TO DO:
In the passage below about the dogs, retype word for word everything between "What would you" and "no longer there…?", inclusive.

SELECTED TEXT:
--- START ---

This year, however, our tree’s lower branches tend more toward the upright and I was initially worried that with Daisy’s diminutive stature it might prove disappointing. However, immediately after its installation, Daisy discovered that she could still get the full Christmas Tree effect by executing a close circuit of the trunk. As far as Daisy is concerned, her Christmas is already complete.
Tizzie is the newest member of the part-time section of the canine team. At just six months old, she is also the youngest; a fluffy, diminutive Lhasa Apso with formidable reserves of energy. Her favourite pastime during her visits is chasing Theo around the garden until they both collapse, exhausted, in the grass, until one of them decides it’s time for the next round. Tizzie is half his size, but nobody has told her that she can’t win.
Nobody has told her that she’s too small to jump onto the kitchen bench, either – even Daisy, with her balletic leaps, can’t manage the bench – but to tiny Tizzie it’s no obstacle… neither is our big iron bedstead, onto which Daisy and Poppy have to be lifted because it’s too high for them to jump. It took her a few attempts to work out her perfect strategy; but to Tizzie, for whom failure was not failure, but feedback, it was her goal; and she knew it was achievable. She just kept on going until she achieved it.
What would you do in life, if you knew you couldn’t fail? Is whatever has been getting in your way really real, or is it just a belief? Just think… what could happen if the belief was no longer there…?
Beliefs are not real – they are just ideas we have ceased to question. It’s perfectly possible to change a belief that is no longer serving you. So ask yourself – are your beliefs limiting, or limitless?
One of our part-time canine members of staff has recently left to pursue a new career with her original breeder. Poppy does not seem to like being an “only dog” when she is at home; a reduced appetite and general air of ennui suggest that she misses her colleague (despite the occasional bullying that was the reason for Snippets’ departure), so Lou is now looking for a suitable candidate to fill the vacancy.

--- END ---

RECORDS SUPPLIED:
--- START ---

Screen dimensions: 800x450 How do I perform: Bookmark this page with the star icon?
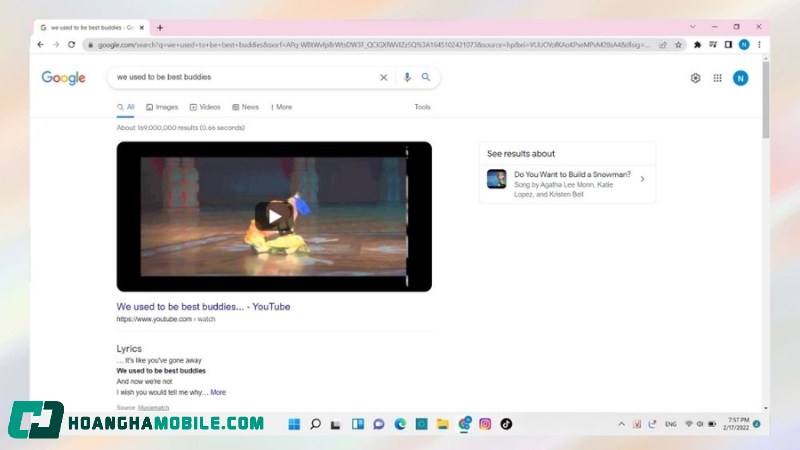[x=678, y=45]
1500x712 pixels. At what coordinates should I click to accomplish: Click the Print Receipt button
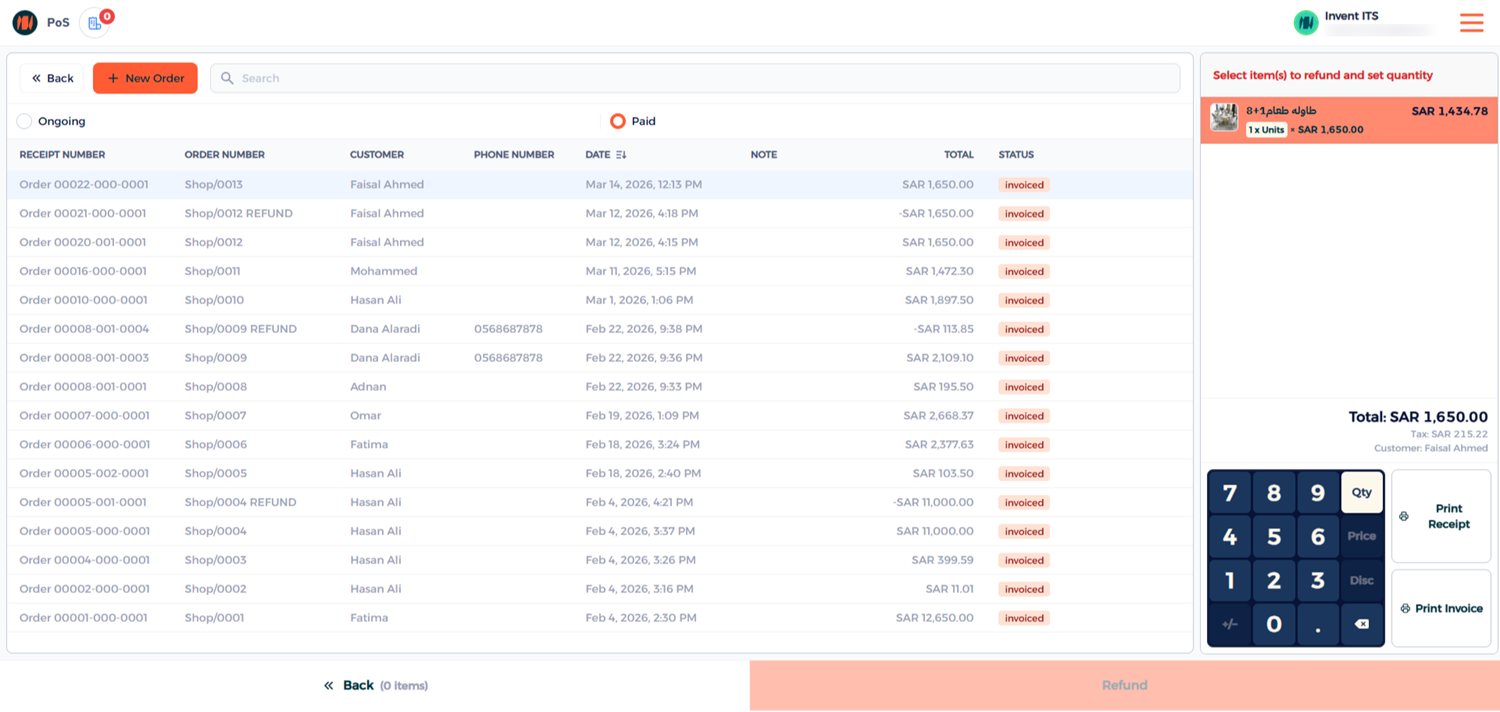click(x=1440, y=516)
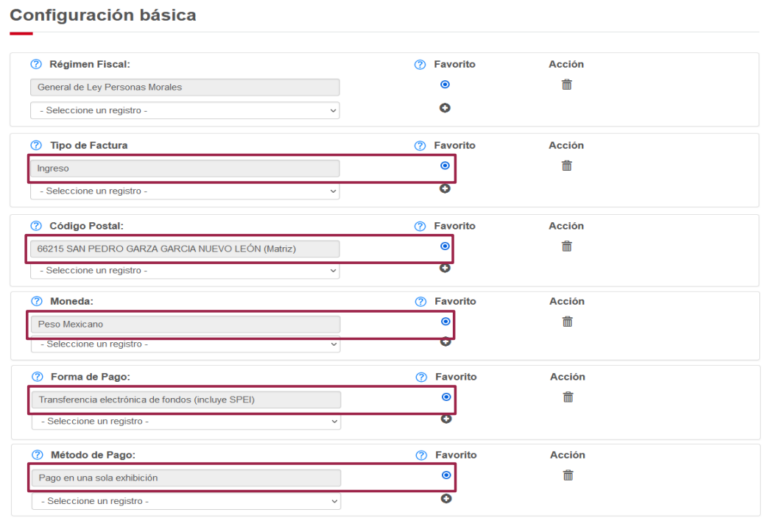This screenshot has width=768, height=518.
Task: Click the help icon beside Régimen Fiscal label
Action: [x=36, y=64]
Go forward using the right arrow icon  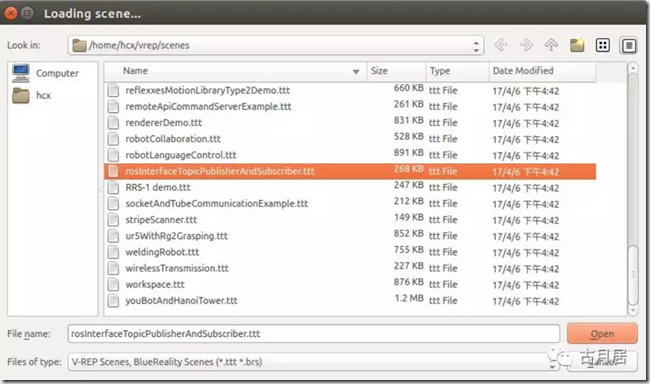[x=526, y=45]
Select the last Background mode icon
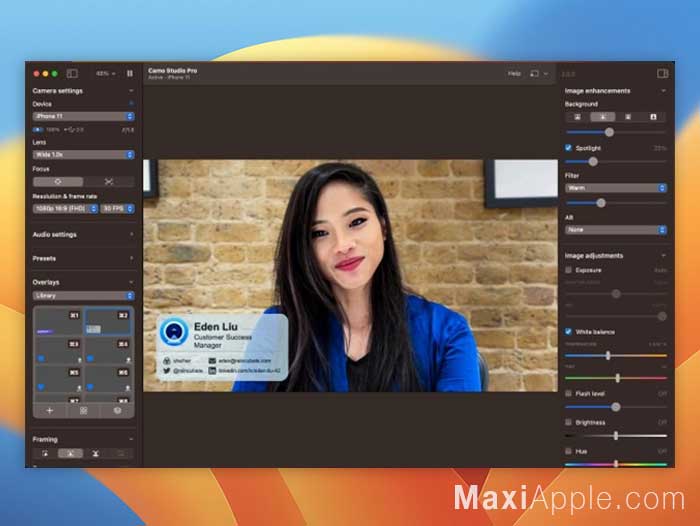Viewport: 700px width, 526px height. click(x=654, y=117)
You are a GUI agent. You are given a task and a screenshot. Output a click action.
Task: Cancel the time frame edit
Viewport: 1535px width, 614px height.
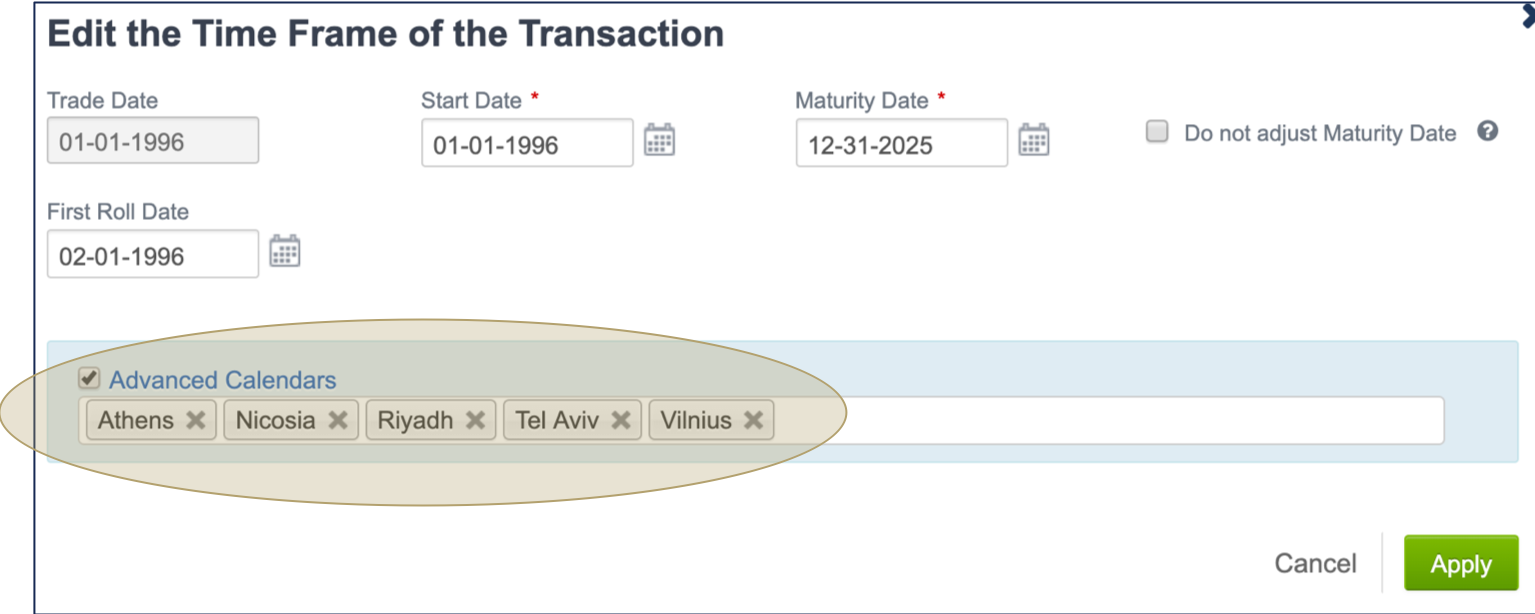(x=1316, y=562)
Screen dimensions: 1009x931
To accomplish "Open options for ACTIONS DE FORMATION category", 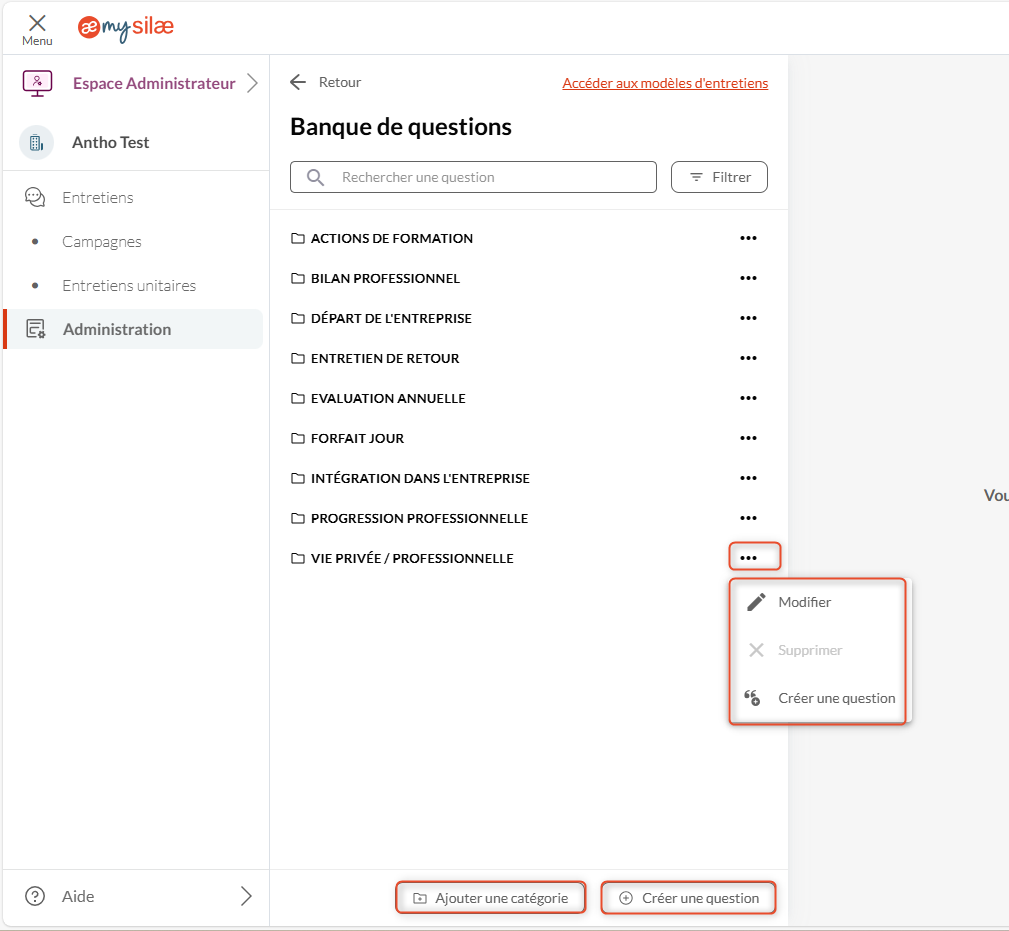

--- END ---

YOUR SOLUTION:
What would you do in life, if you knew you couldn’t fail? Is whatever has been getting in your way really real, or is it just a belief? Just think… what could happen if the belief was no longer there…?